“Well, I should think that if there is any heaven there would be some arrangement of that kind.”
“As for hell,” he went on, in a low, calm tone which I had learned to understand meant with him intense earnestness, “there are people who wonder that any one could invent a hell. My only wonder is why they should have resorted to fire and brimstone to enhance its terrors when they had the earth full of misery to choose from.”
“You think this world a hell, Eugen?”
“Sometimes I think it the very nethermost hell of hells, and I think if you had my feelings you would think so too. A poet, an English poet (you do not know the English poets as you ought, Friedhelm), has said that the fiercest of all hells is the failure in a great purpose. I used to think that a fine sentiment; now I sometimes wonder whether to a man who was once inclined to think well of himself it may not be a much fiercer trial to look back and find that he has failed to be commonly honest and upright.

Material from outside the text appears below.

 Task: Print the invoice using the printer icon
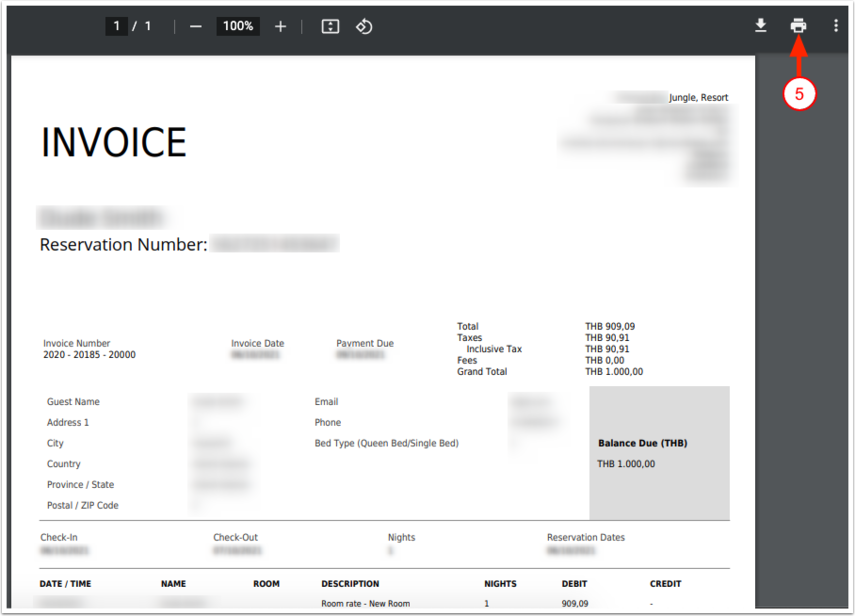click(x=798, y=26)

It is a nice little distinction—a moral wire-drawing which I would recommend to the romancers if I knew any.”
Once and only once was Sigmund mentioned between us, and Eugen said:
“Nine years, were you speaking of? No—not in nineteen, nor in ninety-nine shall I ever see him again.”
“Why?”
“The other night, and what occurred then, decided me. Till then I had some consolation in thinking that the blot might perhaps be wiped out—the shame lived down. Now I see that that is a fallacy. With God’s help I will never see him nor speak to him again. It is better that he should forget me.”
His voice did not tremble as he said this, though I knew that the idea of being forgotten by Sigmund must be to him anguish of a refinement not to be measured by me.
I bided my time, saying nothing. I at least was too much engrossed with my own affairs to foresee the cloud then first dawning on the horizon, which they who looked toward France and Spain might perhaps perceive.